British vs. American English

Jakob Nielsen has an interesting little item in his Alertbox column on when it is appropriate to use British or American spelling on a Website. He makes some interesting points, such as the fact that no one buying, say, a Scottish kilt, on-line is going to be offended by the use of U.K. English, whereas no one booking into a Las Vegas hotel is going to expect the language to be other than U.S. English.

However, Nielsen misses a point and that is one relating to national culture - UK sites, it seems to me, should use British English, not U.S. English. I am offended when I find that long established British publishers publish books and journals with U.S. spelling. Our spelling might be idiosyncratic on either side of the Atlantic, but in both cases, they record the history of the language, which is part of our related but separate cultures.

This is why Information Research uses U.K. English, which is extended to ensuring that colloquialisms are converted to standard English and why jargon and allusions of individual, national relevance are removed.

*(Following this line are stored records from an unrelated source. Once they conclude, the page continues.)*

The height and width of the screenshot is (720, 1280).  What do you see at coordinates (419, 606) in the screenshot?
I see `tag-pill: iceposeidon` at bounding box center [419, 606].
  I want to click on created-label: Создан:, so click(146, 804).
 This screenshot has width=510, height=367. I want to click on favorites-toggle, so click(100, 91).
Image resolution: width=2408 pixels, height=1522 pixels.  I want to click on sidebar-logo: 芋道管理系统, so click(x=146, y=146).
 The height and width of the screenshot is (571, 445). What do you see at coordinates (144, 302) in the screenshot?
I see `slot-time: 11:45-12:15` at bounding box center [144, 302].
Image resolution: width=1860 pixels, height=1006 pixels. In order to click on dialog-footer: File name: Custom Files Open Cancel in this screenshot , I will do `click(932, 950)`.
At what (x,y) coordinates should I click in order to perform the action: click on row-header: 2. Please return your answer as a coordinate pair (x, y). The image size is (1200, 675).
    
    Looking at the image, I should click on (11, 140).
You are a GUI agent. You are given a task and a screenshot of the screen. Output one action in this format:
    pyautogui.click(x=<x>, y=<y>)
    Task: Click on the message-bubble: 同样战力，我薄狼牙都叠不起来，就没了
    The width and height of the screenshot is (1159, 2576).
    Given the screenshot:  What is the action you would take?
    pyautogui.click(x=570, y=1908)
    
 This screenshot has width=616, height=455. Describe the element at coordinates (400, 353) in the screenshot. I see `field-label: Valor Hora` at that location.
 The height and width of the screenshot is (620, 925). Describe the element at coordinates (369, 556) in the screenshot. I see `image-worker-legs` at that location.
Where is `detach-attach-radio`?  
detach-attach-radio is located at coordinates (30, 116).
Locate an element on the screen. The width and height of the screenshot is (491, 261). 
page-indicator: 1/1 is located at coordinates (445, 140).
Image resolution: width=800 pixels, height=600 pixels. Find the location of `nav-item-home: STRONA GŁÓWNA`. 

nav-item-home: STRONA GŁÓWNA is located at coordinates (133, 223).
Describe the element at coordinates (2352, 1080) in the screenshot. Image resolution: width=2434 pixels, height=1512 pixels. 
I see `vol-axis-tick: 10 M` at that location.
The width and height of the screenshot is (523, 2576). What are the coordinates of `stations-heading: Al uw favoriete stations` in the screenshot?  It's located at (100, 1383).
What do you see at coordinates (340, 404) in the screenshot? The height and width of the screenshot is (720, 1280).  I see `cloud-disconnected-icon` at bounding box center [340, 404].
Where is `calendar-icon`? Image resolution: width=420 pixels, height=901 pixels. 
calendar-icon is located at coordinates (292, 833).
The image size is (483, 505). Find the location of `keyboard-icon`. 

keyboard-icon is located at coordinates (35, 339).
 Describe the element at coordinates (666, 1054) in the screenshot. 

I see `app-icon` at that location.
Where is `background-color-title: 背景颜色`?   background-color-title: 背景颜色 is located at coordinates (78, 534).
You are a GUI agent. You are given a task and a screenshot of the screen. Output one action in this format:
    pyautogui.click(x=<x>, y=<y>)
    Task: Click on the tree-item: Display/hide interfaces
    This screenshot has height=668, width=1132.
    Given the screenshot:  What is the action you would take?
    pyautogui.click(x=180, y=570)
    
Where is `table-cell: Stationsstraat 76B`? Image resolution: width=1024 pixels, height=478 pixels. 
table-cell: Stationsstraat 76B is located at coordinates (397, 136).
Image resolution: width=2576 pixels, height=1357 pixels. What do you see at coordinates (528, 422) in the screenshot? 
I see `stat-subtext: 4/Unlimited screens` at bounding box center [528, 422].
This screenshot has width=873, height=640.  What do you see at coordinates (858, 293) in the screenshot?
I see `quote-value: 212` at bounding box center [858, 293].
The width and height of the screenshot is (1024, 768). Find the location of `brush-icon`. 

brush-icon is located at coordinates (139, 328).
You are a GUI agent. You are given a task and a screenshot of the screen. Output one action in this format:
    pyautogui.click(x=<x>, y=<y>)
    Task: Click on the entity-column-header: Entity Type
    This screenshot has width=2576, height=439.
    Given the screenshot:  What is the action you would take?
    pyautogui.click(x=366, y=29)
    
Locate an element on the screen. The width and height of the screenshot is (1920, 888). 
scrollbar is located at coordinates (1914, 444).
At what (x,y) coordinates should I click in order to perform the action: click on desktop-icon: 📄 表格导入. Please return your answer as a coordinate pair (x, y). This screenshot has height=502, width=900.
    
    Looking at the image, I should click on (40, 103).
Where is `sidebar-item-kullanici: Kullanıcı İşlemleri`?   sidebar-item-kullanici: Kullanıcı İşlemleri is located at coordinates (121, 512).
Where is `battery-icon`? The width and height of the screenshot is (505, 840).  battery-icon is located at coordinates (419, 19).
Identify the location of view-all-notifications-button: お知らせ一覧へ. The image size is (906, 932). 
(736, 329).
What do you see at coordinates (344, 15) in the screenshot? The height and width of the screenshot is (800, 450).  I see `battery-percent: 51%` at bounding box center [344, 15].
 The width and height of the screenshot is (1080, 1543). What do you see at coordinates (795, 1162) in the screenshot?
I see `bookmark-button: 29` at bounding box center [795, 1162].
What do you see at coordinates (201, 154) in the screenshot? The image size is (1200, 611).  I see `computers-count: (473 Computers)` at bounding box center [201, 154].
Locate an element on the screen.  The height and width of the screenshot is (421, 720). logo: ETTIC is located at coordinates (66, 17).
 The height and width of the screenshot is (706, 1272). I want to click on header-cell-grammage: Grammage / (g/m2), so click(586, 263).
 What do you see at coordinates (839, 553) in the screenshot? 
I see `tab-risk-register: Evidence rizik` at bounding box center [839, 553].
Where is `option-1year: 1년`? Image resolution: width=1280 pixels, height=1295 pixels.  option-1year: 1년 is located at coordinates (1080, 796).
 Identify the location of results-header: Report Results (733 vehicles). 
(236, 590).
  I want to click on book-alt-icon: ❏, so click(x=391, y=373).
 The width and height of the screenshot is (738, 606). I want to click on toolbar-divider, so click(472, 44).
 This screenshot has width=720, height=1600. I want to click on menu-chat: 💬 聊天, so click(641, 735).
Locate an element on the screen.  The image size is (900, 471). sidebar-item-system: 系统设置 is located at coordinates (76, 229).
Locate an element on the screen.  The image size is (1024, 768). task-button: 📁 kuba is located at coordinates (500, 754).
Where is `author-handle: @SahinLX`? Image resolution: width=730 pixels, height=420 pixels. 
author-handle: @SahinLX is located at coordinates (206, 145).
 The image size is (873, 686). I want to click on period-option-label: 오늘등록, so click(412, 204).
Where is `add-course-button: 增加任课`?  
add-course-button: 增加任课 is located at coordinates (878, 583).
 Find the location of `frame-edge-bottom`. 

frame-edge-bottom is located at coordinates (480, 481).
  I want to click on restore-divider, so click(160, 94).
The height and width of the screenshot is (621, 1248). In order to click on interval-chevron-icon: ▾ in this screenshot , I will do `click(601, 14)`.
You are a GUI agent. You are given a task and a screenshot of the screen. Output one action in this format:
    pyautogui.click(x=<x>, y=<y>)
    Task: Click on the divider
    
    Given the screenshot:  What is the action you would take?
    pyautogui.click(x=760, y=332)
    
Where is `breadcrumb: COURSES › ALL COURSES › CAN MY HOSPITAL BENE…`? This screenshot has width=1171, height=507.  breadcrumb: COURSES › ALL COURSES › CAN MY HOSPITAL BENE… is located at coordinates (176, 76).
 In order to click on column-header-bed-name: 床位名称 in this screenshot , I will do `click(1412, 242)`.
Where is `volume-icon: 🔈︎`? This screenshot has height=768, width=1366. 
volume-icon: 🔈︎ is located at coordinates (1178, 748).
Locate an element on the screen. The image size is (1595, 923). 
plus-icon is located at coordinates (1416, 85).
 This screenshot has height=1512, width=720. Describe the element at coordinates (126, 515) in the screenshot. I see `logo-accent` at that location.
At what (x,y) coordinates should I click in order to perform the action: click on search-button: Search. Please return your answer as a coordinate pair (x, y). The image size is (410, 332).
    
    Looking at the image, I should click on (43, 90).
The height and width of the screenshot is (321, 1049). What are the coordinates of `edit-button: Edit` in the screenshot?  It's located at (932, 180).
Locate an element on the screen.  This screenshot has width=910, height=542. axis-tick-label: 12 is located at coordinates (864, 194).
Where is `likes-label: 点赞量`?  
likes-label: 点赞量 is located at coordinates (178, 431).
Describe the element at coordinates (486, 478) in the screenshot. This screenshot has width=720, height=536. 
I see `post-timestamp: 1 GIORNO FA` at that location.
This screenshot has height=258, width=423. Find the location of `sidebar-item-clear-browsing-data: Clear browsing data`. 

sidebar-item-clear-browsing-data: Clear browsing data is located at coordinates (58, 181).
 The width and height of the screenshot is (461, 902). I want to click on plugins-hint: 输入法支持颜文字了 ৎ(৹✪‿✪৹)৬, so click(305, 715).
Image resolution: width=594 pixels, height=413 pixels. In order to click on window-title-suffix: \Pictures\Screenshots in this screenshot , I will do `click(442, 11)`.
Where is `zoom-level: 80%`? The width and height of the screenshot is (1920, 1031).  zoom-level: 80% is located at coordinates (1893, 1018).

This may well be one of the reasons why readers frequently comment on the readability of the papers in the journal - we know that a significant proportion of our readers do not have English as their first language - or even their second - and we also know that about a third of our readers are non-academic, for whom the arcane language of a discipline would be a barrier to understanding.


  1. Is it the primary function of spelling to reflect culture?
    Is it to be a museum of linguistic relics?
    Or is it primarily a communication tool, for the here and now?
    I see it as the last named. As such it should be functional, effectiv, efficient, and not a drudge.
    Our spelling system should use the best, most consistent spellings possible.
    And as English is an (the?) international language, they should be the same everywhere. Lets build on that global benefit, not try to increase division and ultimat inter-country linguistic confusion.

  2. Irrespective of whether we are talking about English of US spelling, it is an antique system that is difficult to learn. Its complexity is one of the main culprits in the shockingly high illiteracy levels throughout the English speaking world.